Phil Knight (born 1938) is the founder and head of Nike, Inc., the number one athletic shoe company in the world. Already a legend in the retail and marketing worlds, Knight has turned into something of a mainstream hero, the subject of admiring articles in popular magazines. It is a reputation Knight has earned over the years as both a visionary businessman and a hard-nosed CEO.

The man whom The Sporting News named the "most powerful" person of the year in sports for 1993 was no athlete, coach, or commissioner. Rather, it was the man who for nearly 30 years has shod the great sports stars as well as the Saturday-afternoon "jocks"--Nike founder and CEO Philip "Phil" Knight. The former college track runner refers to Nike's world headquarters as a campus and runs it that way. "His every move is now scrutinized as carefully as the glamorous superstars who wear his sneakers," reported Frank Deford in a Vanity Fair profile.

Knight was born in Portland, Oregon, on February 24, 1938, the son of William H. and Lola (Hatfield) Knight. Oregon's only billionaire "forged his go-it-alone philosophy while growing up in Portland, the son of a domineering but loving father who was publisher of the now defunct Oregon Journal," noted Susan Hauser in People magazine. Though too small to excel in contact sports, young Knight took refuge in track. When his father refused to give him a summer job at his newspaper, believing his son should find work on his own, Knight went to the rival Oregonian, where he worked the night shift tabulating sports scores and every morning ran home the full seven miles.

New Running Shoe

That interest in sports--and especially track--gave Knight the impetus to study the way track shoes were being made and marketed in the late 1950s. For assistance he consulted his coach, the University of Oregon's famed Bill Bowerman, who himself would become a senior member of the Nike team. Together they determined that American shoes were inferior in style and quality, too heavy, and too easily damaged. The Japanese, on the other hand, were experimenting with new, trimmed-down styles fashioned in lightweight, hardy nylon. Knight wrote his Stanford business-school term paper on the subject, then a few years later got involved personally by visiting Japan and arranging to import new-design running shoes himself.

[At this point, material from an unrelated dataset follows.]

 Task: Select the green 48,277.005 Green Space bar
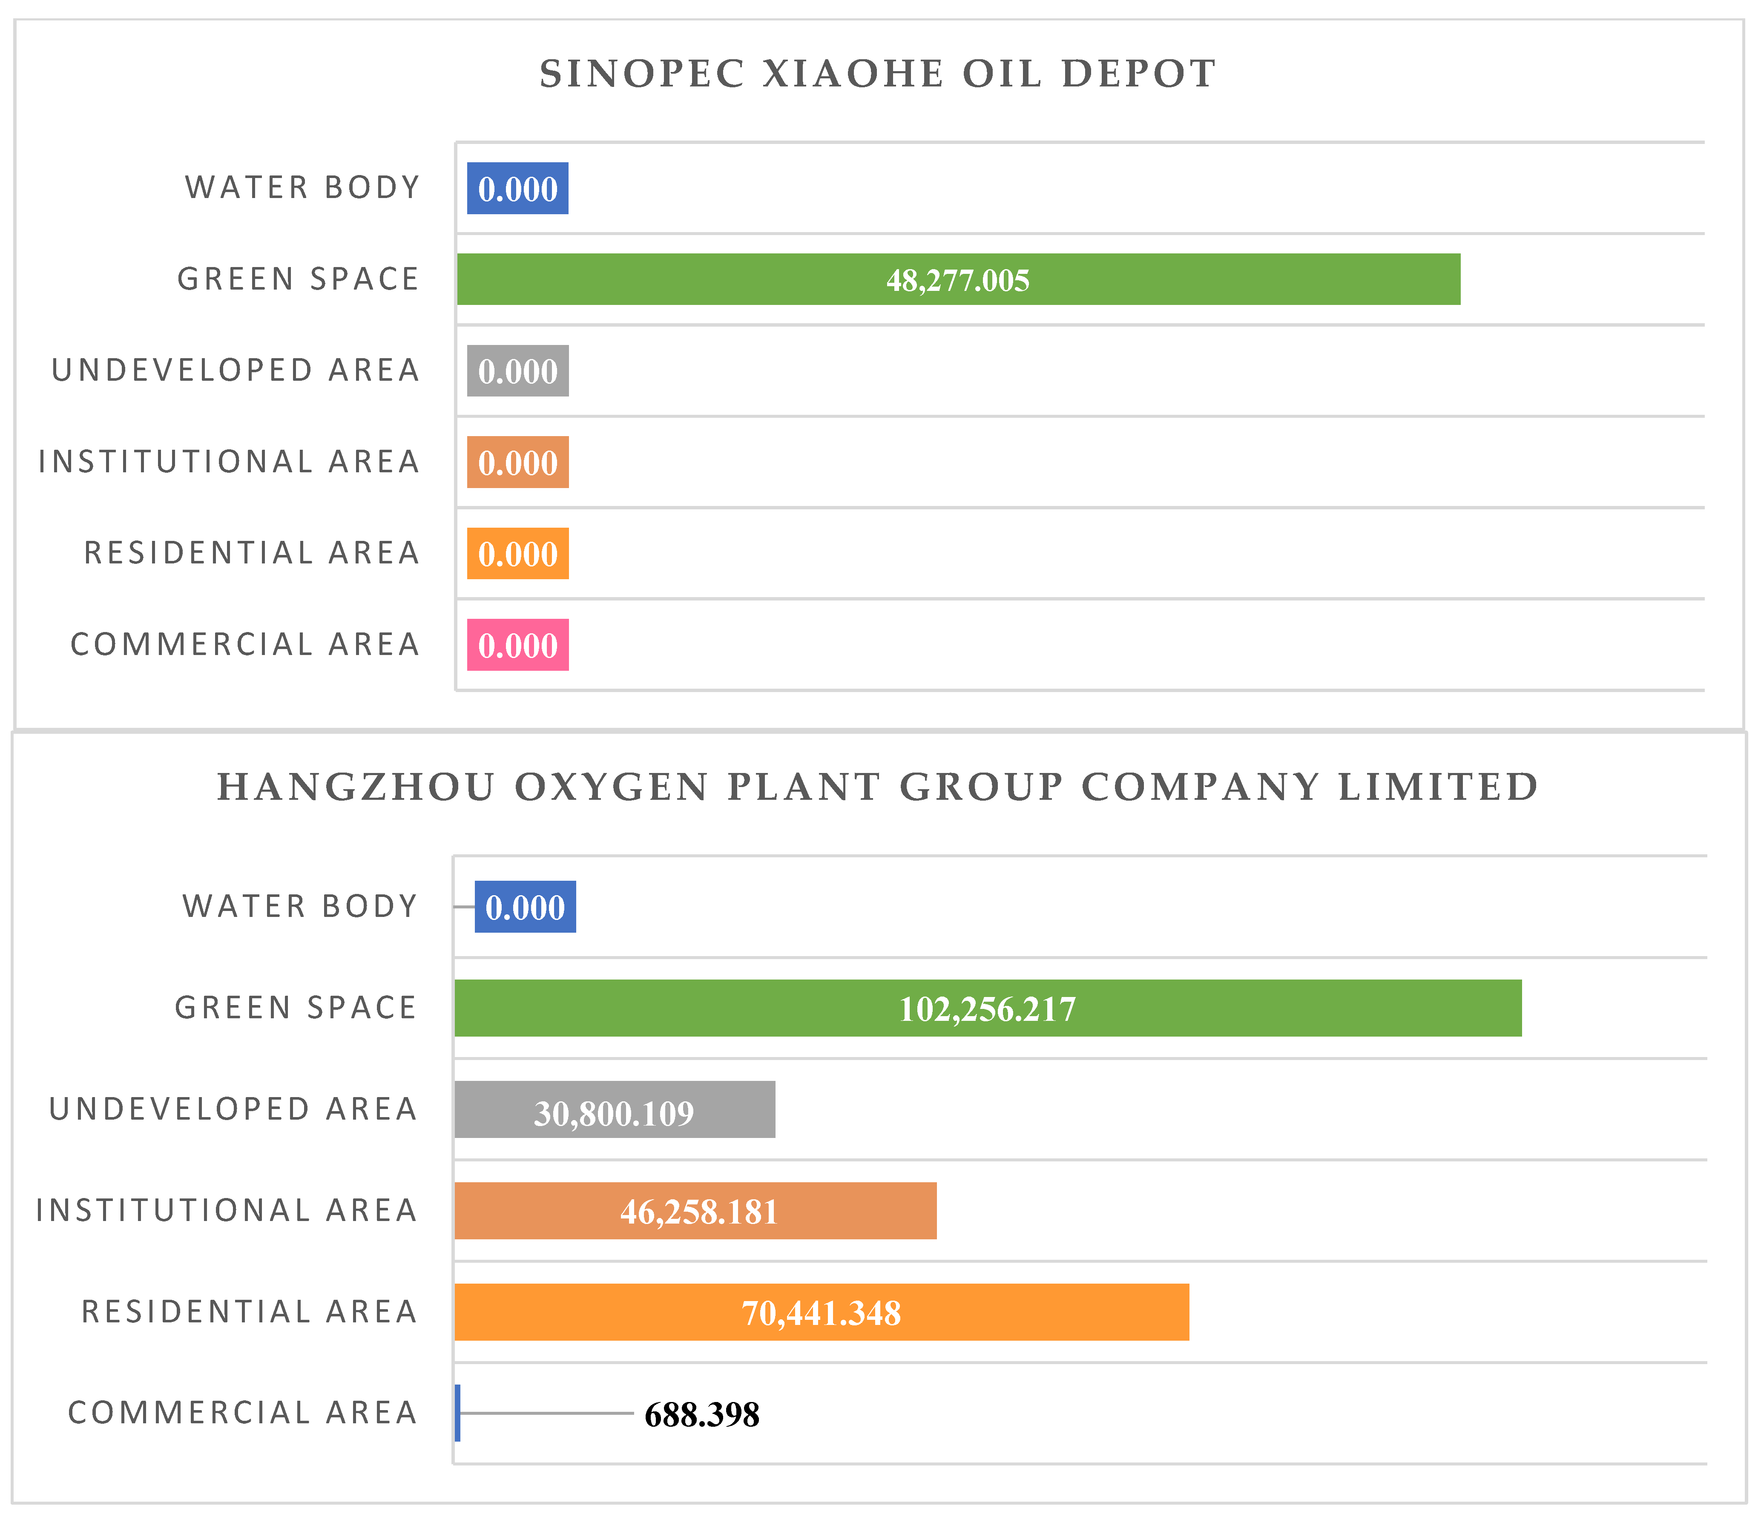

"Knight ran Blue Ribbon Sports [named for a beer label] out of a storefront hole-in-the-wall next to the Pink Bucket Tavern in a working-class section of Portland," notedSports Illustratedwriter Donald Katz. "From the beginning Knight's animating idea was to promote high-quality, low-cost Japanese shoes, at a time when high quality was rarely associated with Japanese products, and to eventually displace [rival brand] Adidas, the triple-striped German shoes worn by all serious track and field athletes at the time."

"In the early days, anybody with a glue pot and a pair of scissors could get into the shoe business," Knight told Geraldine Willigan in a Harvard Business Review interview. "So the way to stay ahead was through product innovation. We were also good at keeping our manufacturing costs down. The big, established players like Puma and Adidas were still manufacturing in high-wage European companies. But we knew that wages were lower in Asia." This fact has garnered criticism for Knight and Nike by those who point out the vast difference between the wages earned by a factory worker in Indonesia compared to the salary drawn by a Nike celebrity endorser. But Knight insisted in the Sports Illustrated article that "we're not gouging anybody.... A country like Indonesia is converting from farm labor to semi-skilled--an industrial transition that has occurred throughout history. There's no question in my mind that we're giving these people hope."

Knight's reputation in the track and field world also helped him gain an early edge. "We just tried to get our shoes on the feet of runners," he said in Willigan's article. "And we were able to get a lot of great ones under contract--people like [distance stars] Steve Prefontaine and Alberto Salazar--because we spent a lot of time at track events and had relationships with the runners, but mostly because we were doing interesting things with our shoes."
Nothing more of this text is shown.